An Israeli startup is making the lives of Palestinians in rural areas of the West Bank and Bedouins in Israel’s Negev desert easier and healthier.

HomeBioGas, based in the Beit Yanai moshav in central Israel, has invented a portable “anaerobic digester” that turns kitchen waste and livestock manure into cooking-gas.

“Families in these areas not only live off the grid,” HomeBioGas sales manager Ron Yariv told The Algemeiner. “But they dwell in tents or tin huts.” This, he said, forces them to burn wood from trees or goat manure to generate fire for cooking.

“This is arduous and dangerous,” he said, adding that more than four million people across the world die annually from the toxic fumes emitted during this process. “It is also very harmful to the environment.”

So far, the company has installed 37 systems, one per family. Most of these are in the Palestinian village of al-Awja in Jordan Valley, with a smaller number provided to Negev Bedouins. In two months, another 37 will be delivered.

The portable product is 1.6 by 1 meters, as unobtrusive as the individual gas tanks commonly used in Israel, hooks up to the stove, also provided by the company, with a pipe.

DATA TO EXAMINE:
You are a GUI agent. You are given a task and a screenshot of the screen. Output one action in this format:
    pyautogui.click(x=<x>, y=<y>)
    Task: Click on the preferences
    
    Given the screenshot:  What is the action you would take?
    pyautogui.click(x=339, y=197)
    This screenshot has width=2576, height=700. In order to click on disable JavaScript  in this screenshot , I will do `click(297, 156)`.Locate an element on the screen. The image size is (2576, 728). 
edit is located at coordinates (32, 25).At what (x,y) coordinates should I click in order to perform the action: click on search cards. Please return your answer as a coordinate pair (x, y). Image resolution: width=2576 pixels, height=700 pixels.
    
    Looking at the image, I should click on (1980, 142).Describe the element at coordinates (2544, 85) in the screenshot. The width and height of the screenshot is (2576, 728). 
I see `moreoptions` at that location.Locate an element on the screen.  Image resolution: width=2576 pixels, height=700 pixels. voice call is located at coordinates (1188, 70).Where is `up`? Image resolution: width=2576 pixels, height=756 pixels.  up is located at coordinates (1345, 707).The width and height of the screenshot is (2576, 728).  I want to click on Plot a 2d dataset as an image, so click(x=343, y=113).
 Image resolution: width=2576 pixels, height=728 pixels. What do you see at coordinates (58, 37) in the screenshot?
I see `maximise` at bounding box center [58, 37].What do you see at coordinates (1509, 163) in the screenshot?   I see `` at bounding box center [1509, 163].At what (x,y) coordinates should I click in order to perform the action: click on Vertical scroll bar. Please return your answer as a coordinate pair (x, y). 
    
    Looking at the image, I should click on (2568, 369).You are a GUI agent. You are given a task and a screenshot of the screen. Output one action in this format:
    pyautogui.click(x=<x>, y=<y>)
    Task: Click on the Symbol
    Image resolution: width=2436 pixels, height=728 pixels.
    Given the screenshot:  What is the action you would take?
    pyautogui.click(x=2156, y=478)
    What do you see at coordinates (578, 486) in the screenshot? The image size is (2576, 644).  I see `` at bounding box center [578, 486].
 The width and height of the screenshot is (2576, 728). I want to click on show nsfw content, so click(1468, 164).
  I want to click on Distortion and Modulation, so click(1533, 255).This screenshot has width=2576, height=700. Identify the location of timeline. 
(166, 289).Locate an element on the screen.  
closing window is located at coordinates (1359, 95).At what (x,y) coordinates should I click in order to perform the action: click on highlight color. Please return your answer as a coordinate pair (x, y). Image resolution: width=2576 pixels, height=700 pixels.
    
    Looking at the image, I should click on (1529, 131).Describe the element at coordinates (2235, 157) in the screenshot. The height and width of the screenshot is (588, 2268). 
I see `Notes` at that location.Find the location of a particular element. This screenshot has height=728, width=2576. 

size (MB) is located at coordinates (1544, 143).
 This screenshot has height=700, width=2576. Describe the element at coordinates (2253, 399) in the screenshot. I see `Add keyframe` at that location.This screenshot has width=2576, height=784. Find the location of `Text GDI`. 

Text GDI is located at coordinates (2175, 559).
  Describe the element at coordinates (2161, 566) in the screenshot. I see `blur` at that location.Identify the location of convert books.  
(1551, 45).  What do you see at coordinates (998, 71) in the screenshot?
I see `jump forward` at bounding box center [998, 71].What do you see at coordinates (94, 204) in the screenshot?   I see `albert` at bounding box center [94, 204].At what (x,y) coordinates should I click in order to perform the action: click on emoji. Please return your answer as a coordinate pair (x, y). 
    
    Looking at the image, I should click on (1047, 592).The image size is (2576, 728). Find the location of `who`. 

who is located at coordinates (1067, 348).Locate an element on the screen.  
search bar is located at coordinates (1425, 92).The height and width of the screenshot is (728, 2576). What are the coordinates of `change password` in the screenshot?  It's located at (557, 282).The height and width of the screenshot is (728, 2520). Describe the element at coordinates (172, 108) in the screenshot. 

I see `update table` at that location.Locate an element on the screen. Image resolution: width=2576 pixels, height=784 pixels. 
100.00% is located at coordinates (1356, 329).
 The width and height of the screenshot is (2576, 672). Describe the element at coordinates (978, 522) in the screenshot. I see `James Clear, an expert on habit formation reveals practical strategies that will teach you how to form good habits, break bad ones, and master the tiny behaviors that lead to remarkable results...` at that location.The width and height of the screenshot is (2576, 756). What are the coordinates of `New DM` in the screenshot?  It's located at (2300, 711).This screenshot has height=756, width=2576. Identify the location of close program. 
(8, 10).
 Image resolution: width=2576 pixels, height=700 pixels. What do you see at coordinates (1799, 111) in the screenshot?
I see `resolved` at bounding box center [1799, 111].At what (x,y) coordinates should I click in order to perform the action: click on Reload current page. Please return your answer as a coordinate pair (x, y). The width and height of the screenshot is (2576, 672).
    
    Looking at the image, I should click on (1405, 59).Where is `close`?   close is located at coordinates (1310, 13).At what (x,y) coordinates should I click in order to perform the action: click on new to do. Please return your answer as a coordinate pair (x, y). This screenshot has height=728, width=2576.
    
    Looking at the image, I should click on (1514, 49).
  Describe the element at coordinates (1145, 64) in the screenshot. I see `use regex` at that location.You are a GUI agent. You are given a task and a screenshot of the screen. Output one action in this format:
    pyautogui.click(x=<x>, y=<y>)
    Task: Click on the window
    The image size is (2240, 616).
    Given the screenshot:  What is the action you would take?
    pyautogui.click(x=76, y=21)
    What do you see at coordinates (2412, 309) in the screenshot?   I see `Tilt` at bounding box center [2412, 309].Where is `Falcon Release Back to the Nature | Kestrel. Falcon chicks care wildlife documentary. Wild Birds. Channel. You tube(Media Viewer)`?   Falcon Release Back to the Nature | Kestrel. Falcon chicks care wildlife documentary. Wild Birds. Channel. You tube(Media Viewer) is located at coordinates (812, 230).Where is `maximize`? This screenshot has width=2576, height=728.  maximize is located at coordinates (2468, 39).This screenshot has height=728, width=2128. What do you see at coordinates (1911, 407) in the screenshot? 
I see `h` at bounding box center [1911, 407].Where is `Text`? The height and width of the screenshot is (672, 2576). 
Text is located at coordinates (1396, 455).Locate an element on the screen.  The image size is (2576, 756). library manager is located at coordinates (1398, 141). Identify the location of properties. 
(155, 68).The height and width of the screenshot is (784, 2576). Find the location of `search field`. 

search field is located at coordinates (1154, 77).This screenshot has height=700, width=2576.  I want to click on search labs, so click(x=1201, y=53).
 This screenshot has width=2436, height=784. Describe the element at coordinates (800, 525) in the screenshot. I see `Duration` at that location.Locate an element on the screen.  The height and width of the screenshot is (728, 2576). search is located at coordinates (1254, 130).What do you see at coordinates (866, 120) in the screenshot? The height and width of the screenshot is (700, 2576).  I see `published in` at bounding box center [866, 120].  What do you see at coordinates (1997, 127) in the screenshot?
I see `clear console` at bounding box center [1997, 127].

WHAT YOU SHOULD DO: List each passage that the text about HomeBioGas places in quotation marks as words spoken by Ron Yariv.

OUTPUT:
- "Families in these areas not only live off the grid,"
- "But they dwell in tents or tin huts."
- "This is arduous and dangerous,"
- "It is also very harmful to the environment."